Now let us never speak of it again.

As we sat in the waiting room today before the IUI, my doctor lured us into a conference room, apologized for the clusterfuck that this cycle had become, and told me the IUI was on the house. He also gave us meds from the sample closet for our next round of IVF, free of charge.

I don't know what to make of this. I hope I said something grateful.

The upshot of this cycle is that it cost us only time and sanity. Because I am crass, I can admit that the failure seems to sting slightly less when the insult of losing money is removed.

It occurred to me to refuse, to say they should give them to someone who really can't afford the medication — I'm not exactly sure why I didn't, because I don't truly think we deserve any special compensation. I don't think my poor response to the protocol could have been predicted or averted.

Mostly I think I just didn't want to have to discuss it any further.

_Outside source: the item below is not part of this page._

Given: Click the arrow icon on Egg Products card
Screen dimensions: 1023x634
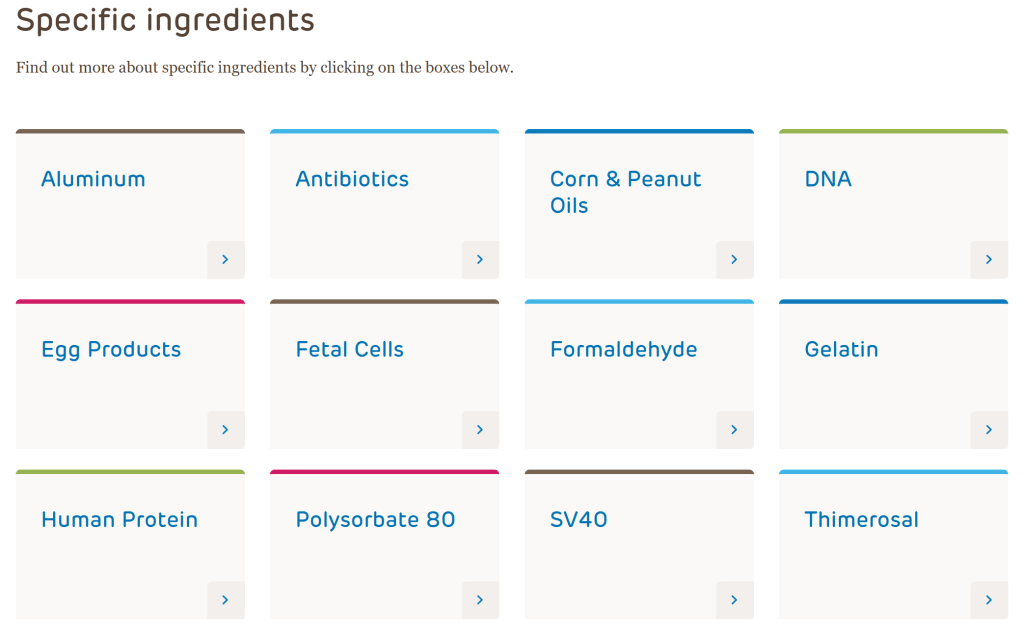Looking at the screenshot, I should pyautogui.click(x=225, y=429).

I am worn the fuck out.

Paul, who yielded a sample this morning without turning a hair, joked with me while we waited, and sat steadfastly next to me while the IUI was done. ("Um, hey, sit near my head, not at the other end, okay?") The procedure itself was easier than it's been in the past. Veteran that I am, I instructed the nurse to bend the catheter "like a hockey stick," and it slid in easily once the speculum was wrenched open.

So it's done. I'm considering this cycle finished — I don't believe it can work. I've felt lighter all day, relieved that the stress I've been under is over. We won't go through another cycle until October at the earliest. See you in the penalty box.